• **Given records**
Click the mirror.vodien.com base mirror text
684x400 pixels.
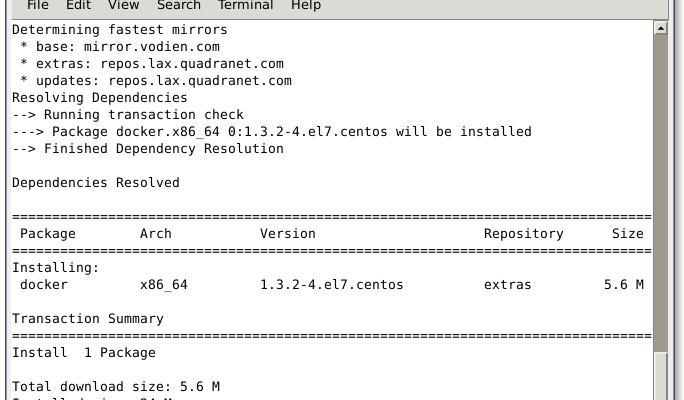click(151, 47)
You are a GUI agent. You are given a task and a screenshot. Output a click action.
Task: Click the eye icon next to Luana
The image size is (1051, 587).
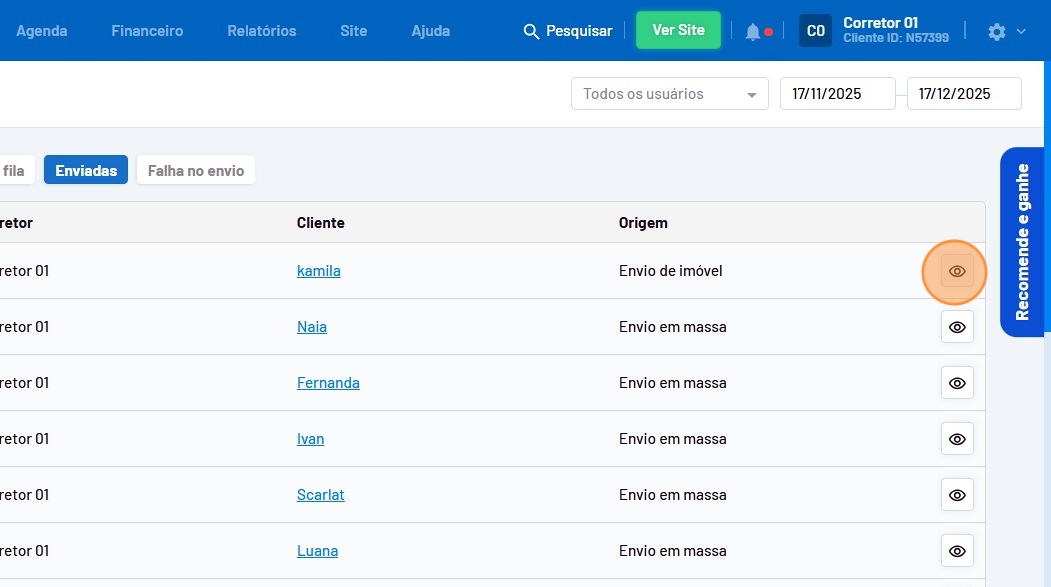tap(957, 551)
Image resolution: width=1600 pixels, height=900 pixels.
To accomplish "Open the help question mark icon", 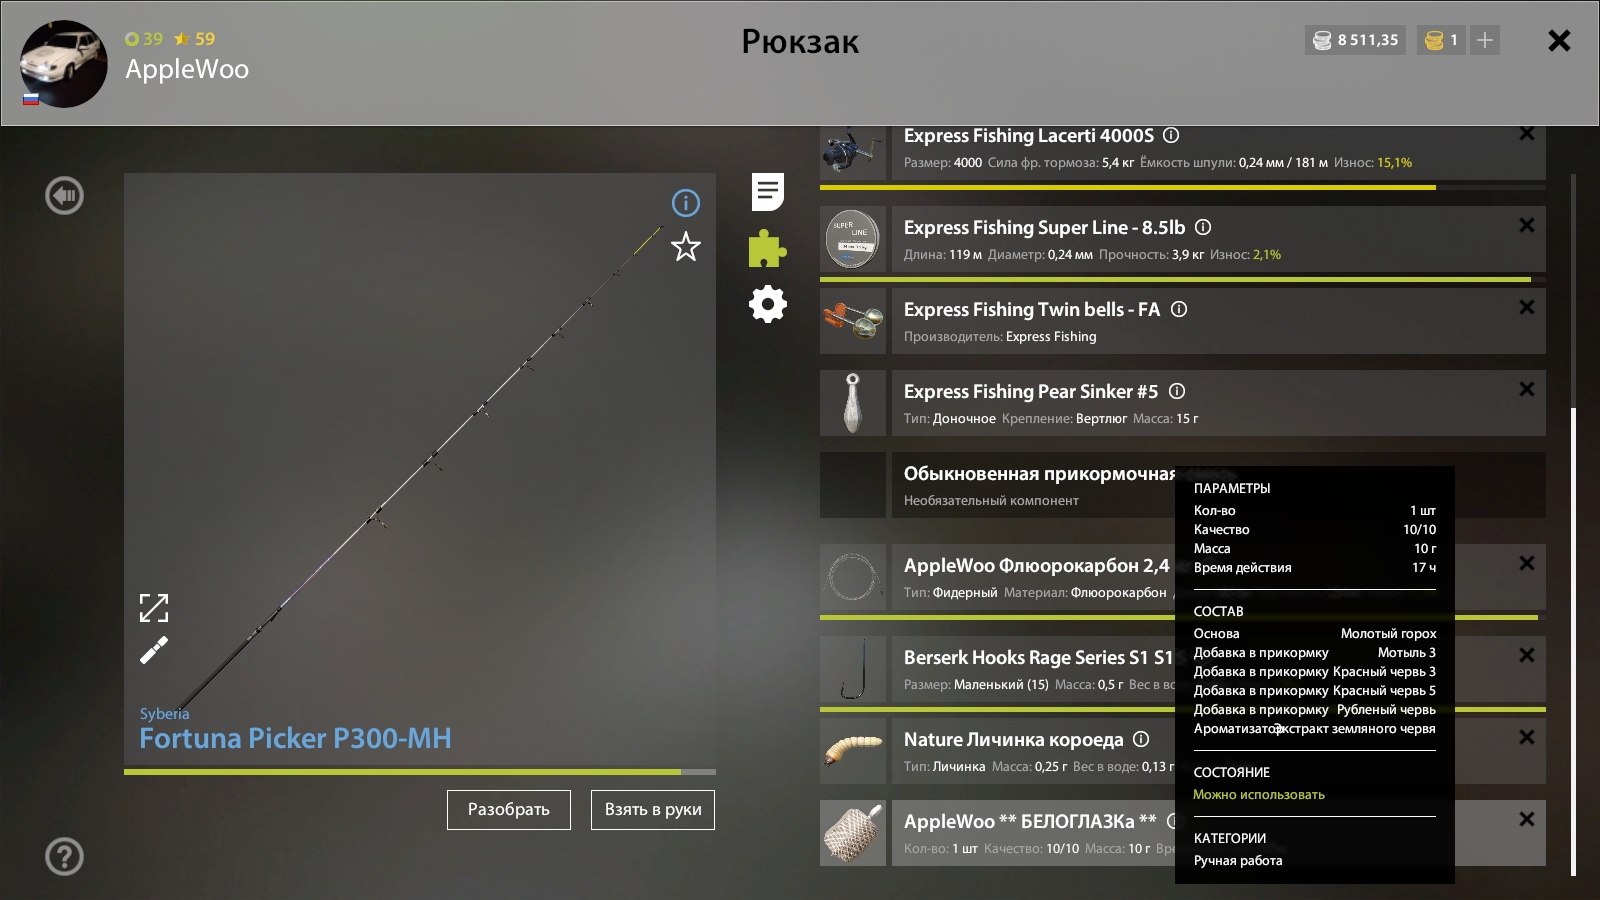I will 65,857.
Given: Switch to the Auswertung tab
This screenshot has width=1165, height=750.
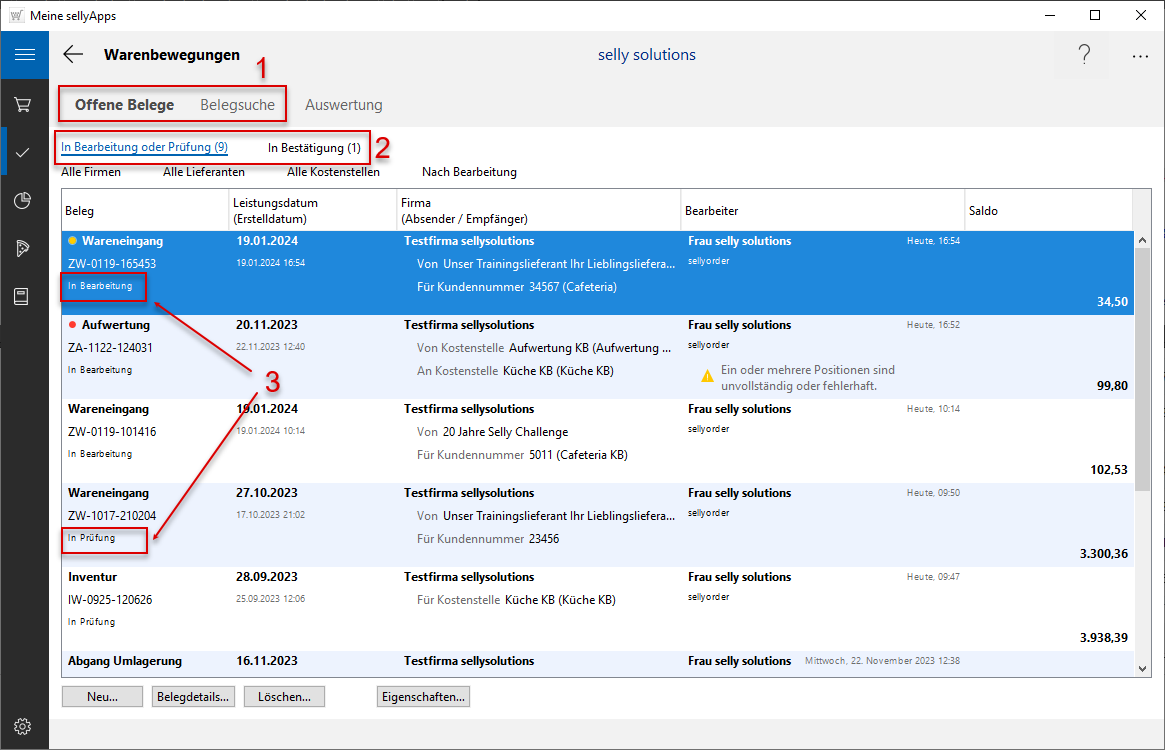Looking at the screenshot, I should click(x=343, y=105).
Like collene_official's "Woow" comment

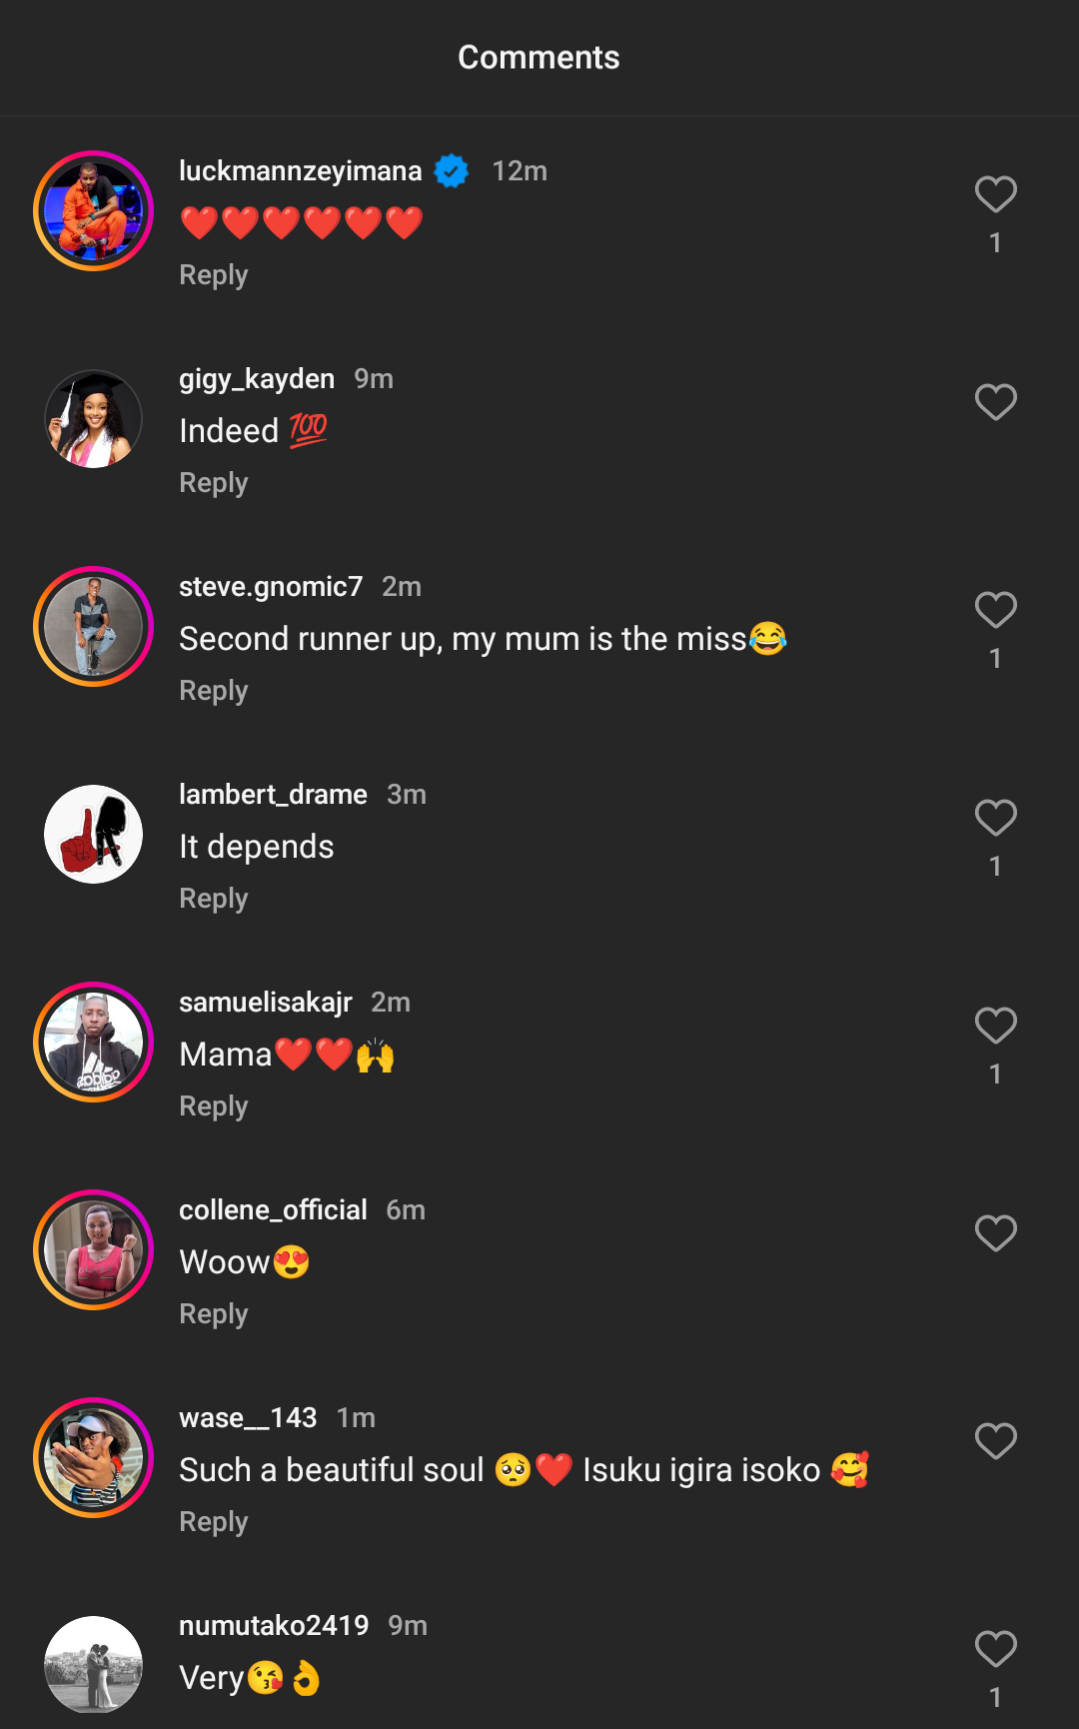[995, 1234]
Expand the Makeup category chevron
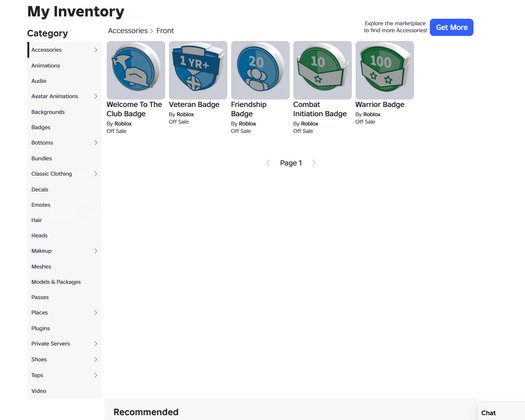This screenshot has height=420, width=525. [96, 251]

• **What is being asked**
Pictures are to be omitted. Print exactly the lines from the line containing "This screenshot has width=1165, height=750." through the final line of the material above, both included.

• **Your solution**
This screenshot has width=1165, height=750.
Looking at the screenshot, I should click(x=343, y=105).
Like collene_official's "Woow" comment

[995, 1234]
Expand the Makeup category chevron
This screenshot has height=420, width=525. [96, 251]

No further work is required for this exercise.